One-eighth-inch wooden ties made from handcut 2-foot by 6-foot basswood connect the rail. Members distress the wood with brushes and tools to give it an antiquated look, and then they stain it. Each tie must be hand spiked by four tiny spikes to the track, over which the locomotive and cars travel. Club members even sift gravel for the track. The group goes to the city of Black Hawk, the location of the original mining company, and fills five-pound buckets with gravel and stones, which they sift several times to create different consistencies. They then lay the gravel on the track and spray it with diluted glue so it sticks together. On their trips to Black Hawk, the group takes photos of the original track and even the rocks that surround it so they can make the model the colors, the placement of the track and buildings, every detail as authentic as possible.

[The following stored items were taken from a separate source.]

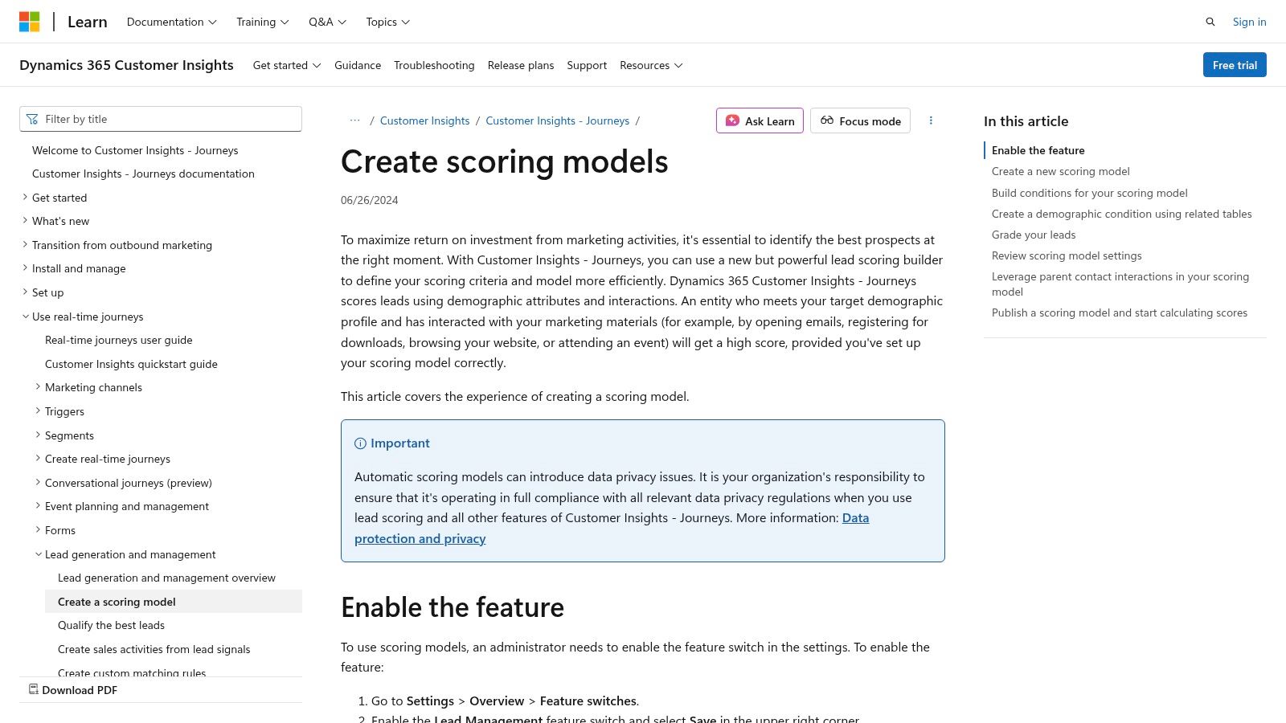
Task: Click the Filter by title input field
Action: pos(169,119)
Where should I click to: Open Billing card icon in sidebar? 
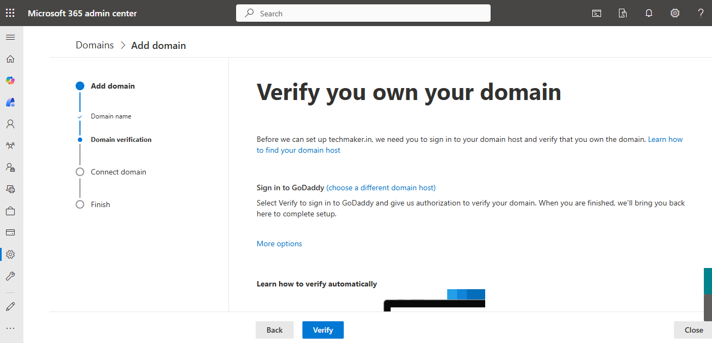pyautogui.click(x=10, y=232)
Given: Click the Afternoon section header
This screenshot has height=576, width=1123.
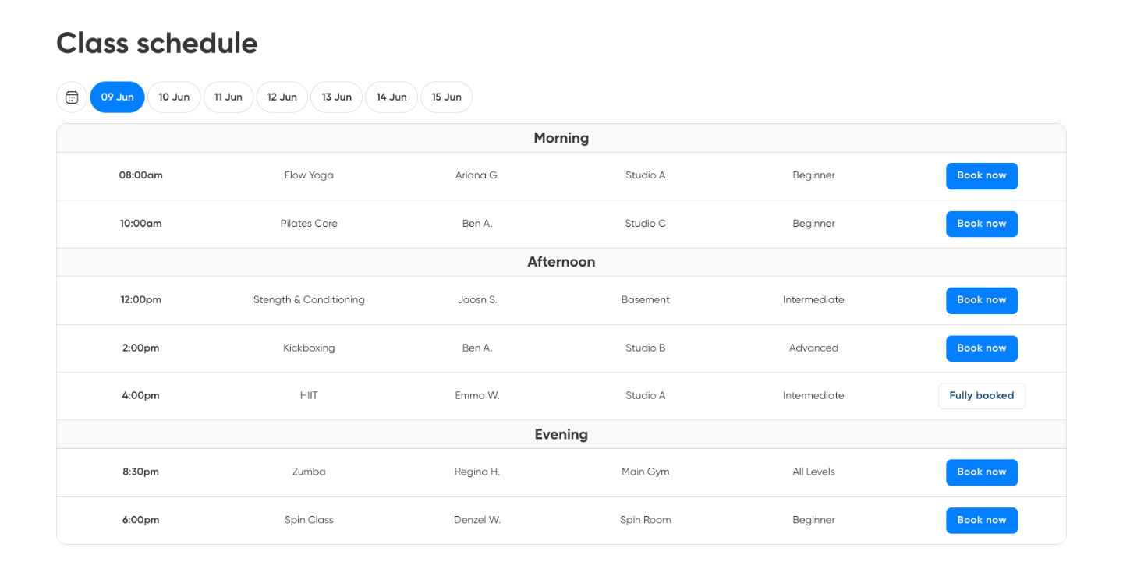Looking at the screenshot, I should [561, 262].
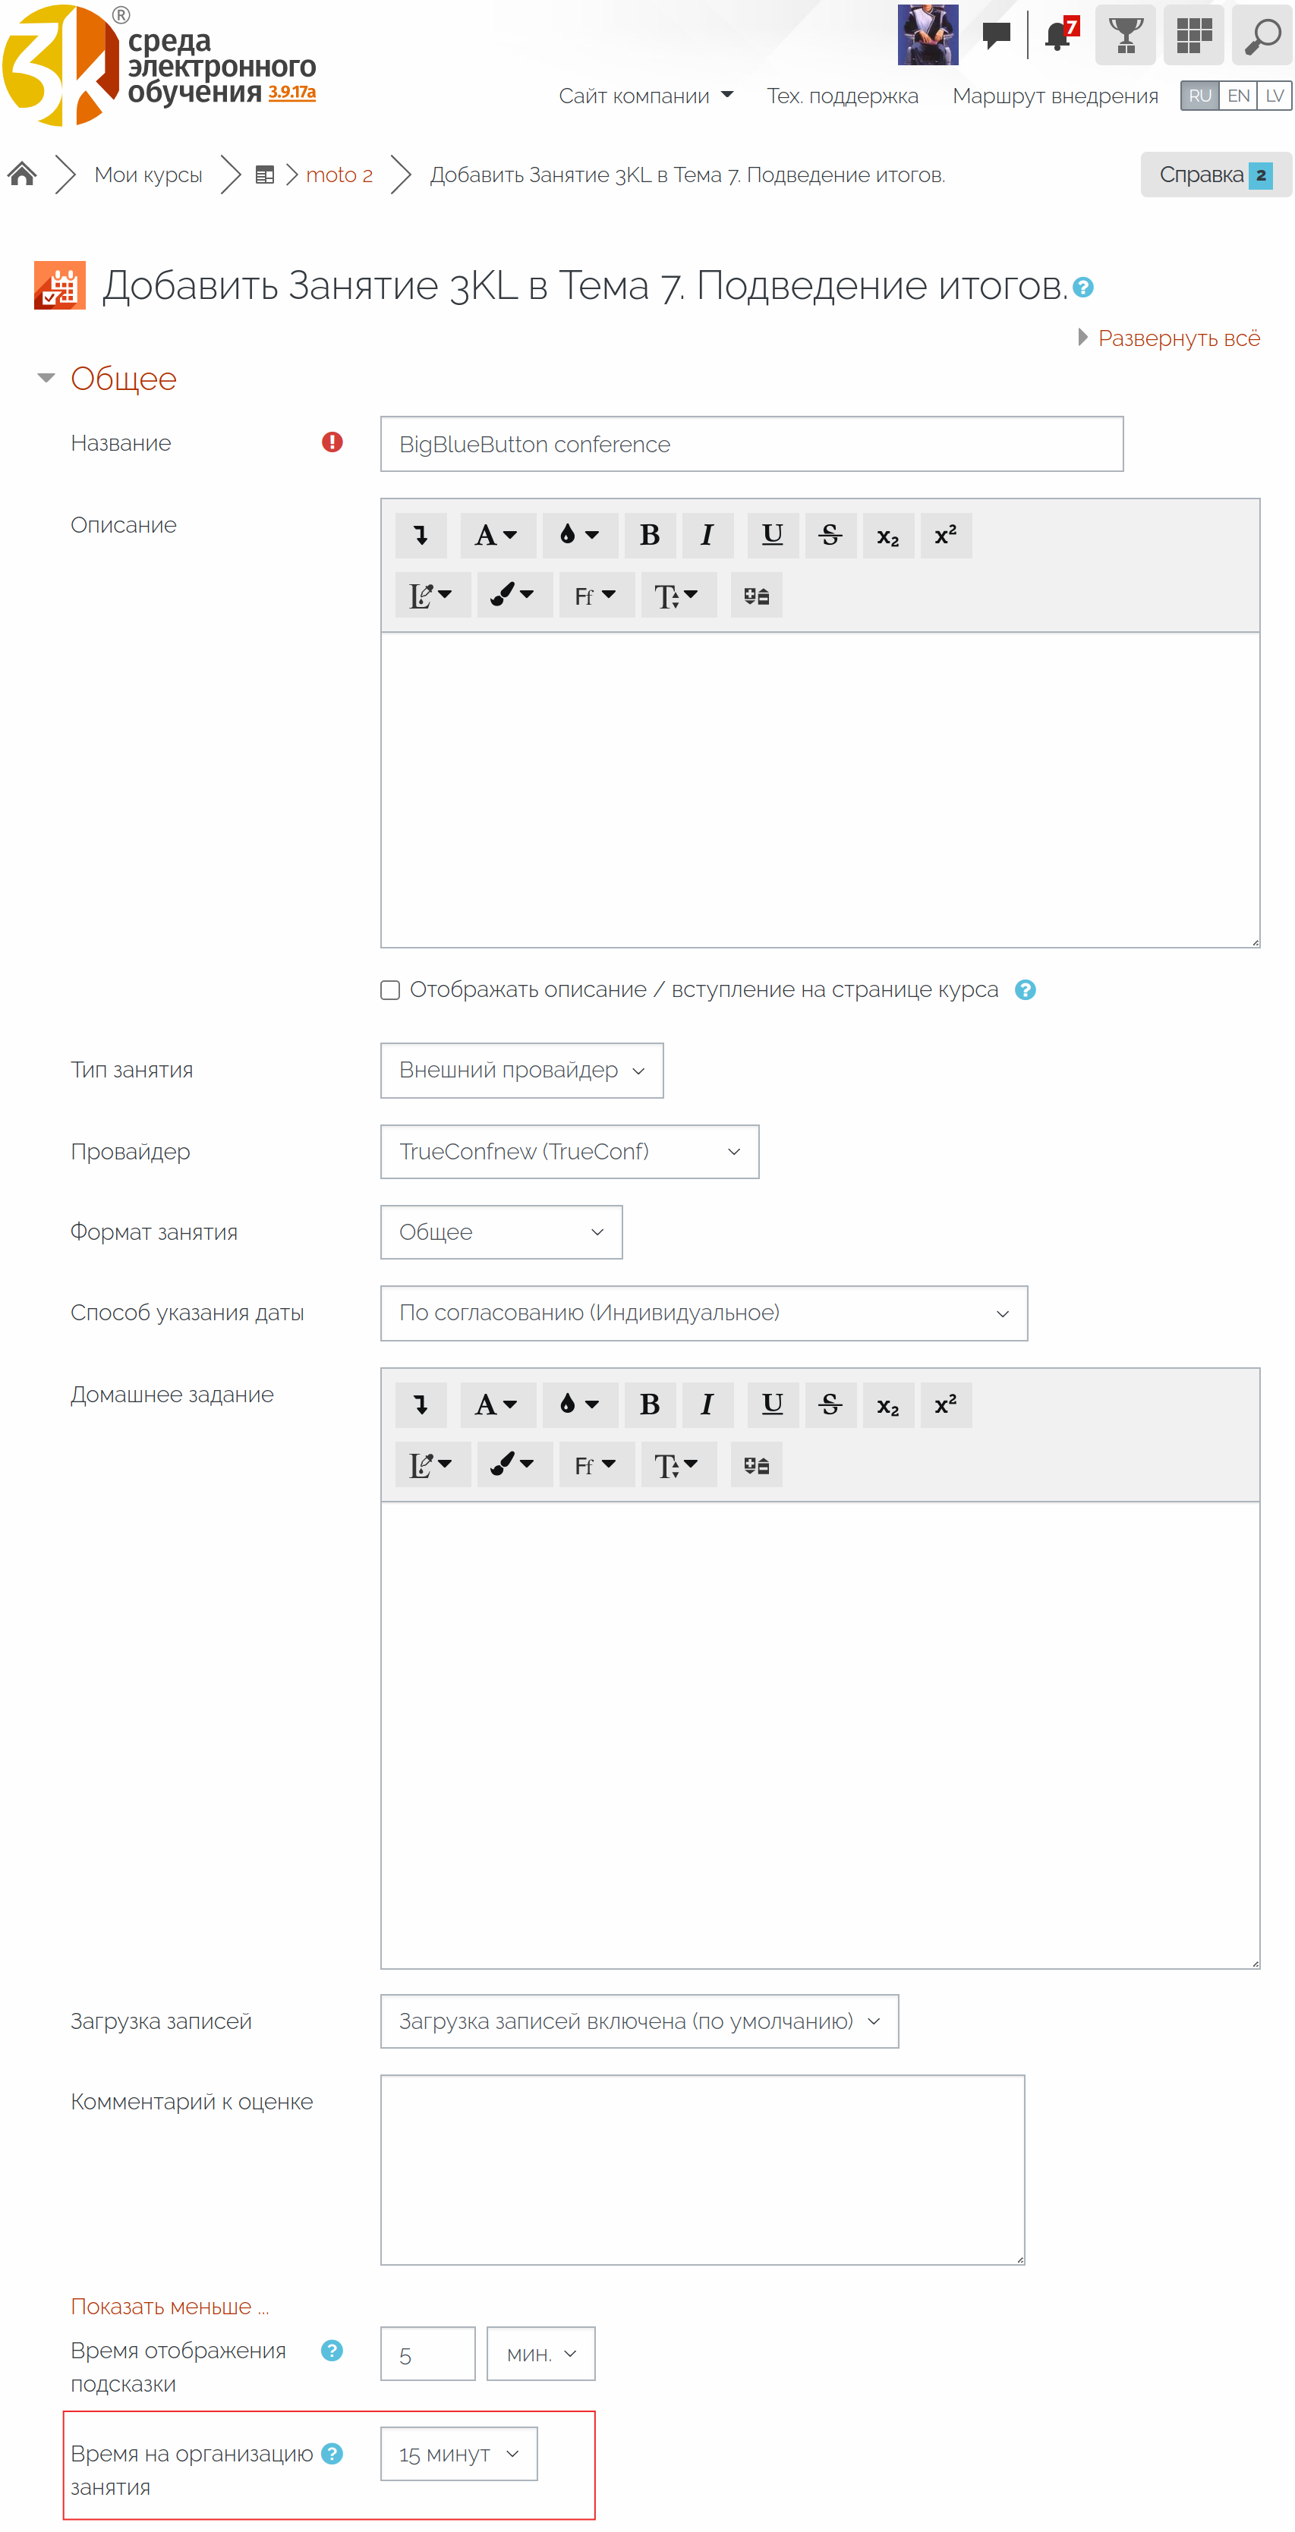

Though the model has been constructed in the room, it is made in removable pieces so that if and when they move to a bigger room, the entire model can be deconstructed in large chunks to keep the integrity of the model when pieced back together.

Silent camaraderie

Each of the 11 members of the railroad club has a passion for trains. It keeps us off the streets, laughs Jim Andersen. They all had model railroads of some kind in their previous houses, and many of them have donated tracks and parts to the club for the current model, as well as future ones. They meet every Thursday for several hours and work in a kind of silent camaraderie. Sometimes they tell jokes and laugh, talk of their old model railroads they each had in their houses. Sometimes they consult with each other on the engineering mechanics of the model. Sometimes they speak about their families and friends. They even hum or sing. And sometimes they work side by side in silence, bonding over the creation of something spectacular. The camaraderie is something they never had when they were building the models alone in their houses. It s the journey that matters, says club member Jim Murphy, not the destination.